What you will do: Repeat the records below word for word, but start at the line that contains "Instruction: Select sine", stop after the last line, and include nothing else.

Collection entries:
******************************
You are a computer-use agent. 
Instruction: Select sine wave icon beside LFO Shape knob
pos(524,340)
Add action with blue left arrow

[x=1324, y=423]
******************************
Answer to this exercise:
Instruction: Select sine wave icon beside LFO Shape knob
pos(524,340)
Add action with blue left arrow

[x=1324, y=423]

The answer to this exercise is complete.